◆ **TASK STATEMENT**
Render the records from the line with "on fact-card-diameter: Durchmesser" to the line with "hscroll-thumb: III is", both included, as a Markdown table with the columns Row and Record line, leaving out blank lines.

[Stored data entries]
◆ ◆ ◆

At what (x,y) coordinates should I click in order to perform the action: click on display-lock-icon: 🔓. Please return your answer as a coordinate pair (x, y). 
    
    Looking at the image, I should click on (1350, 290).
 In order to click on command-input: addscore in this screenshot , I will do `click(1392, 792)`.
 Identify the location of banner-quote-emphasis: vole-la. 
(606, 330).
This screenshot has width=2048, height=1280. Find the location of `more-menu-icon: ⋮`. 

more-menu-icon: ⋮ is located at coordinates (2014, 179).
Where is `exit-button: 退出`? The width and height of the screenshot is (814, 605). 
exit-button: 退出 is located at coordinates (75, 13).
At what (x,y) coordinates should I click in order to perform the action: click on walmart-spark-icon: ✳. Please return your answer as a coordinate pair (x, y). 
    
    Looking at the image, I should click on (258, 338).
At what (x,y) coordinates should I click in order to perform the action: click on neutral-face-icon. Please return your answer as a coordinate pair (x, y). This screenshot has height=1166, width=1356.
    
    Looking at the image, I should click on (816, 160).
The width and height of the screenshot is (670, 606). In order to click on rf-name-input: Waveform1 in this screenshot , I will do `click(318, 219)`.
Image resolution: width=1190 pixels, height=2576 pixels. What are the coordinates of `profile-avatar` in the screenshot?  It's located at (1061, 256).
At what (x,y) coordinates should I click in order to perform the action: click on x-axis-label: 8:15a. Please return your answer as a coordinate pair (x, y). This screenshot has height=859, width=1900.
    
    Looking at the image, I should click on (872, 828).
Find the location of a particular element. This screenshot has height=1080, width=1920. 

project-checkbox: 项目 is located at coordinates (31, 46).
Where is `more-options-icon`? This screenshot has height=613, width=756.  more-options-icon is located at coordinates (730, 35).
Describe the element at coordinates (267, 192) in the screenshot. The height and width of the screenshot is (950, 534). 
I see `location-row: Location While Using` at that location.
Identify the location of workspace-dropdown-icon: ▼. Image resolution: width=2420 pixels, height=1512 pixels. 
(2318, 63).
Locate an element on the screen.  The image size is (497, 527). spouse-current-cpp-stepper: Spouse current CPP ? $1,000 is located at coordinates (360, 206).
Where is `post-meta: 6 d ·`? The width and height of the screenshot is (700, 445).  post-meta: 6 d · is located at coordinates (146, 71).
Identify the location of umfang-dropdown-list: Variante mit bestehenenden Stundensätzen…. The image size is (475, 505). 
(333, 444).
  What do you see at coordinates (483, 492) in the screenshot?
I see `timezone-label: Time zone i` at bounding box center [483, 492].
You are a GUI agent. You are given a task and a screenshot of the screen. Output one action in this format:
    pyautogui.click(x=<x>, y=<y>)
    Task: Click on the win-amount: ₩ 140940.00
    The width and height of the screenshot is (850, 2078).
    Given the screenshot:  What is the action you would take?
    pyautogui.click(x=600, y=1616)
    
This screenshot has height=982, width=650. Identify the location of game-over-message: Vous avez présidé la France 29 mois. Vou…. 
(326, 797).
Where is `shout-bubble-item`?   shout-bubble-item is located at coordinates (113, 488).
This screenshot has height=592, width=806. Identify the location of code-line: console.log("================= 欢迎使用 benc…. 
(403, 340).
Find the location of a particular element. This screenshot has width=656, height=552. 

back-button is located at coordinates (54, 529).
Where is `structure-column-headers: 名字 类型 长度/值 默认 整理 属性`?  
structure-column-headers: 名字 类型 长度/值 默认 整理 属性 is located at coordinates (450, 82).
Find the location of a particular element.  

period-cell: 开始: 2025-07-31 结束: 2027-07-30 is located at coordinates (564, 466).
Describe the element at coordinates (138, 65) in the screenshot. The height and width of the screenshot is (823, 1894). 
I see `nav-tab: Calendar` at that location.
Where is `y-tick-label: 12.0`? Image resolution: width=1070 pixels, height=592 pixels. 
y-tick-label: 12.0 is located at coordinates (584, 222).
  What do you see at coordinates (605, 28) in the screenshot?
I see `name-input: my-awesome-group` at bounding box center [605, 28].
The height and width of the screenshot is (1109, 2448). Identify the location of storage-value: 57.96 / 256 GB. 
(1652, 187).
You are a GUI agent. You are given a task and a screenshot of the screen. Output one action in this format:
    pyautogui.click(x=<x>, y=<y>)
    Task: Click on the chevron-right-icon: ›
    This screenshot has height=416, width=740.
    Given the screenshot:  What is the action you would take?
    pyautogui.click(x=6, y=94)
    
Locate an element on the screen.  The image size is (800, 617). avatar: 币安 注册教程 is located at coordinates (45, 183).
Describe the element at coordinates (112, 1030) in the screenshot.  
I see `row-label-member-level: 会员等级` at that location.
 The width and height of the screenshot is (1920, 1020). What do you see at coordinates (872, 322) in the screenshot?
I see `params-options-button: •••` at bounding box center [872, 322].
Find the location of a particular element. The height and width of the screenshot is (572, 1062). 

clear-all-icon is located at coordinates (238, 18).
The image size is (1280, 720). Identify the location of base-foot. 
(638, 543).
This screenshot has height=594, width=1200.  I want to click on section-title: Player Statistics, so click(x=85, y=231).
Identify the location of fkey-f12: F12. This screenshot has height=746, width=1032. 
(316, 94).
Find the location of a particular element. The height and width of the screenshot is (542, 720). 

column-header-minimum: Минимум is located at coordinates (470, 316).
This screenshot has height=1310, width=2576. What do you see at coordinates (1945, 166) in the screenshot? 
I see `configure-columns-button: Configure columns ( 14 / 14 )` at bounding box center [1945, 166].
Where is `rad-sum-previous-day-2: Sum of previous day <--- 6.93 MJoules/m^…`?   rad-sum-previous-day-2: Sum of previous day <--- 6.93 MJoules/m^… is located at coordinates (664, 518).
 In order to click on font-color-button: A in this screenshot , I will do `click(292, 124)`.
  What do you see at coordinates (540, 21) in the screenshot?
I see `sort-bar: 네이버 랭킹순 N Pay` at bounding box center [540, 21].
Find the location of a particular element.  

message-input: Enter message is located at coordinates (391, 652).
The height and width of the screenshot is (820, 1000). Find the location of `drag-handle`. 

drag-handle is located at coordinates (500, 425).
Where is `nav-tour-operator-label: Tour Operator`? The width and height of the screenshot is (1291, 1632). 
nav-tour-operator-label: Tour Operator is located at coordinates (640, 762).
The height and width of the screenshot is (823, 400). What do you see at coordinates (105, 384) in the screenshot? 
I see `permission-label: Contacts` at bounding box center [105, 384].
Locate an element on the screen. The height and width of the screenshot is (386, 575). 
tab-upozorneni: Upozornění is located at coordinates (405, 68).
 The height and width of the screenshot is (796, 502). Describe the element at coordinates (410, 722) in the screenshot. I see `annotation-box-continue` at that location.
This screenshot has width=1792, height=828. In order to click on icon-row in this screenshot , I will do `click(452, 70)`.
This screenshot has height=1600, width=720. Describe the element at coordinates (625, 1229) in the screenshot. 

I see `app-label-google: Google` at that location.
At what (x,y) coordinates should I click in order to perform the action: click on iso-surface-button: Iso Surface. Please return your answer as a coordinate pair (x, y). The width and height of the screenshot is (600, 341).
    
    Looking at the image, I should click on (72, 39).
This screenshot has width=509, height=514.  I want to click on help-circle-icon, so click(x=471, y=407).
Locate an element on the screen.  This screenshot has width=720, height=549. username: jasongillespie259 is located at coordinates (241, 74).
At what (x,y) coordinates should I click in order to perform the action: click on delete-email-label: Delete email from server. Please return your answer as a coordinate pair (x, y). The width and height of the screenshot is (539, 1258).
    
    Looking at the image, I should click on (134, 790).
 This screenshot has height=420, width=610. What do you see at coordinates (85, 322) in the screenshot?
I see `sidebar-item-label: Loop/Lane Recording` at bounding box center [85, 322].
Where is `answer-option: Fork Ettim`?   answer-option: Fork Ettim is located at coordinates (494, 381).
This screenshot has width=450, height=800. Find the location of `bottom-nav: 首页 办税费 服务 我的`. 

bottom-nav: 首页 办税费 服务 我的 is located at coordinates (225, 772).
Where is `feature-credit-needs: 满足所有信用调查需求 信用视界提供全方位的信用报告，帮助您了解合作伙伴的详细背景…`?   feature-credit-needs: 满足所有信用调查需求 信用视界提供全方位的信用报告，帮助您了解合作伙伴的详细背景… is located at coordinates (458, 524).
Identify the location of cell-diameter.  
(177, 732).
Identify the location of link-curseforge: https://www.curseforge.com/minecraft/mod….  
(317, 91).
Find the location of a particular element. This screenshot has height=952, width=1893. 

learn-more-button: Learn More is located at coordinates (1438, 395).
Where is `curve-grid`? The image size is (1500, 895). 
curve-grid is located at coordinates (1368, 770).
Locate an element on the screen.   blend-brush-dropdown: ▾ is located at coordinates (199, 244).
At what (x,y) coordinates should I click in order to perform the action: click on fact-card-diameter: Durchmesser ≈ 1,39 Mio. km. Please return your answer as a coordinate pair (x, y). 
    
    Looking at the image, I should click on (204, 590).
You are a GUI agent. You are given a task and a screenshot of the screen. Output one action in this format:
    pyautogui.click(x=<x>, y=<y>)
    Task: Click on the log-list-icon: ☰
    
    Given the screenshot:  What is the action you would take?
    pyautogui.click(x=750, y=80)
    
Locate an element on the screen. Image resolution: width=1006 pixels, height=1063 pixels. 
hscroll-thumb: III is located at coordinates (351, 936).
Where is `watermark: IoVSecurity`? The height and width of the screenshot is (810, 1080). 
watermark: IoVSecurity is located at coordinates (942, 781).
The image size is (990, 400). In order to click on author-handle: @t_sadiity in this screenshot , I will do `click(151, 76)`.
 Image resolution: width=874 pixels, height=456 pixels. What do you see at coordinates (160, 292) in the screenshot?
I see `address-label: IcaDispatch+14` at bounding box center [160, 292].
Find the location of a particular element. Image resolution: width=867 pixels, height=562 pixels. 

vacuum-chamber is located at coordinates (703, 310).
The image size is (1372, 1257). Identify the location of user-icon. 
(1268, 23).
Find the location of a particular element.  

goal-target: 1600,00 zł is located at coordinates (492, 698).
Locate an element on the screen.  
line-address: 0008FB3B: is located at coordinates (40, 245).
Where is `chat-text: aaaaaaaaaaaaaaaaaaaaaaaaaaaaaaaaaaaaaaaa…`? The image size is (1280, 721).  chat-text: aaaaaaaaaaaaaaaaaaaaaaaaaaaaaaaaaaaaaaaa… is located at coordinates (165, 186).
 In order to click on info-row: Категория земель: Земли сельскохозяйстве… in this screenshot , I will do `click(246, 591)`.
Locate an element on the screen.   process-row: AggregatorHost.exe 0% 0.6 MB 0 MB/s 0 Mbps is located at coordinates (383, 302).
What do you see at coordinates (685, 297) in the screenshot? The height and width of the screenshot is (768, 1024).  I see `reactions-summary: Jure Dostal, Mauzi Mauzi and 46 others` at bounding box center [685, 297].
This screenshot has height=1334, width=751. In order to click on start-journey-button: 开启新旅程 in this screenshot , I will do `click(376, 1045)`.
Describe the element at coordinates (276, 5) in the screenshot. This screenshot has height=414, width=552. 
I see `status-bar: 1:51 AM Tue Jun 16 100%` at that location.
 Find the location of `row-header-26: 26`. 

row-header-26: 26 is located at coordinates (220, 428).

◆ ◆ ◆

◆ **WRITTEN SOLUTION**
| Row | Record line |
|---|---|
| 1 | At what (x,y) coordinates should I click in order to perform the action: click on fact-card-diameter: Durchmesser ≈ 1,39 Mio. km. Please return your answer as a coordinate pair (x, y).  |
| 2 |     Looking at the image, I should click on (204, 590). |
| 3 | You are a GUI agent. You are given a task and a screenshot of the screen. Output one action in this format: |
| 4 |     pyautogui.click(x=<x>, y=<y>) |
| 5 |     Task: Click on the log-list-icon: ☰ |
| 6 |     Given the screenshot:  What is the action you would take? |
| 7 |     pyautogui.click(x=750, y=80) |
| 8 | Locate an element on the screen. Image resolution: width=1006 pixels, height=1063 pixels.  |
| 9 | hscroll-thumb: III is located at coordinates (351, 936). |